## Work instructions
A. List every kind of expense that the West Liberty parish's monthly collection helps cover, according to the article on parishes meeting needs during COVID-19.
B. Continue the article on parishes meeting needs during COVID-19 from the point where it stops.

By Lindsay Steele
The Catholic Messenger
As a way for parishioners to pray for people in Wapello County who have been affected by COVID-19, Father Jim Betzen, C.PP.S., set up a shrine on an old altar in the sanctuary of St. Mary of the Visitation Church in Ottumwa. On each side of the altar is a candle — one for those who are ill, and one for those who have died, the pastor said.
As COVID-19 continues to spread throughout the Diocese of Davenport, parishes have found ways to meet the needs of parishioners who have been significantly affected by the pandemic.
“Throughout the pandemic the number one request has been Mass intentions,” said Father Guillermo Trevino, parochial vicar for St. Joseph Parish in West Liberty, St. Bernadette Parish in West Branch and St. Patrick Parish in Iowa City. “People and families have been requesting them any time a person is sick.”
Parishioners have also identified financial needs. The West Liberty parish helps get the word out when parishioners start online fundraisers for funeral expenses. Additionally, the parish has started taking up a collection the second Sunday of each month for parishioners with financial needs, including funeral expenses, heating bills and electric bills. “People with needs approach the parish, and we try to help as best we can.”

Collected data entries
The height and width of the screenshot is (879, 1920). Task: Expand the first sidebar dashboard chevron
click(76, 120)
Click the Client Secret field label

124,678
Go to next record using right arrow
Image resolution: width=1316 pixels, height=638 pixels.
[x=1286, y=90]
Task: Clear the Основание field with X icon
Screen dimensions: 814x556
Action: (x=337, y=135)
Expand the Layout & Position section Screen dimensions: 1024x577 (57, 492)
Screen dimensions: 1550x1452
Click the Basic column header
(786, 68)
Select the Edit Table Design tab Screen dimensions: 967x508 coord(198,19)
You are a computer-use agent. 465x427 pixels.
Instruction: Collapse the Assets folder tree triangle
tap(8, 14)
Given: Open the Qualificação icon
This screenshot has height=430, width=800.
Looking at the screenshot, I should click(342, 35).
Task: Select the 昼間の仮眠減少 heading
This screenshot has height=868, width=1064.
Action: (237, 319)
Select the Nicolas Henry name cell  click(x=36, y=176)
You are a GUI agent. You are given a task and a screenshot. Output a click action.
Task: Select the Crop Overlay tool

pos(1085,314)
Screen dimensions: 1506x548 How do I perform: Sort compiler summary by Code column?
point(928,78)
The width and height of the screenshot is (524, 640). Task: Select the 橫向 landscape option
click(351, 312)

## Expected outputs
A. Funeral expenses, heating bills, electric bills

B.
St. Anthony Parish in Davenport has assisted community members dealing with COVID-19 by providing food through its pantry and Mc Anthony Window program. “People have come on their behalf and gotten the food,” said John Cooper, pastoral associate and business manager. The parish has used technology to help individuals with COVID-19 choose items from the pantry. Earlier this month, “we used FaceTime with the family to walk through the pantry to identify what they could use.” A parishioner who battled COVID-19 recently told The Catholic Messenger that pre-made meals are a huge blessing because the intense fatigue associated with the disease makes cooking difficult.
At Our Lady of Victory Parish in Davenport, the disease has not been an issue as much as the “fallout” from the pandemic, said Lisa Willows, the parish’s director of communications and safe environment coordinator.
During the closures of diocesan churches in late spring and early summer, staff and volunteers called to check up on parishioners. During these calls, several needs were identified. Some parishioners said they felt isolated and lonely due to the risk of going into public places. Others had a hard time finding people to help with tasks such as picking up groceries and prescriptions and getting to doctor appointments. Some needed pre-made meals. A few parishioners said they had been “hit hard financially by the pandemic,” Willows said.
In response, the parish started a COVID Angels program to match individuals needing help with those who are able to provide it. Through a form on the parish website, parishioners can identify what they need or what they wish to do. For personal needs, such as grocery deliveries and hospitality calls, the parish matches up people and keeps the pairings consistent so friendships can form.
One woman in the parish calls 23 parishioners a week to see how they are doing. “She has become good friends with them,” Willows said. “For some, she’s the only person they’re talking to because they’re not going out.”
The COVID angels program has turned out to be a “really cool thing,” that has allowed parishioners to help each other during a difficult time, Willows said. That helping spirit is something that can be carried on even after the pandemic is over.